Your instructions:
Please convert the data below into a numbered list, omitting any blank lines.

Rows on where the targets appear
================================

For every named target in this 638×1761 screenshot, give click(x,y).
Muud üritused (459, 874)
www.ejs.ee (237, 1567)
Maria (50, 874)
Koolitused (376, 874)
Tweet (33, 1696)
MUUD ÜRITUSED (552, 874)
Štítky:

================================

Solution to the exercise:
1. For every named target in this 638×1761 screenshot, give click(x,y).
2. Muud üritused (459, 874)
3. www.ejs.ee (237, 1567)
4. Maria (50, 874)
5. Koolitused (376, 874)
6. Tweet (33, 1696)
7. MUUD ÜRITUSED (552, 874)
8. Štítky:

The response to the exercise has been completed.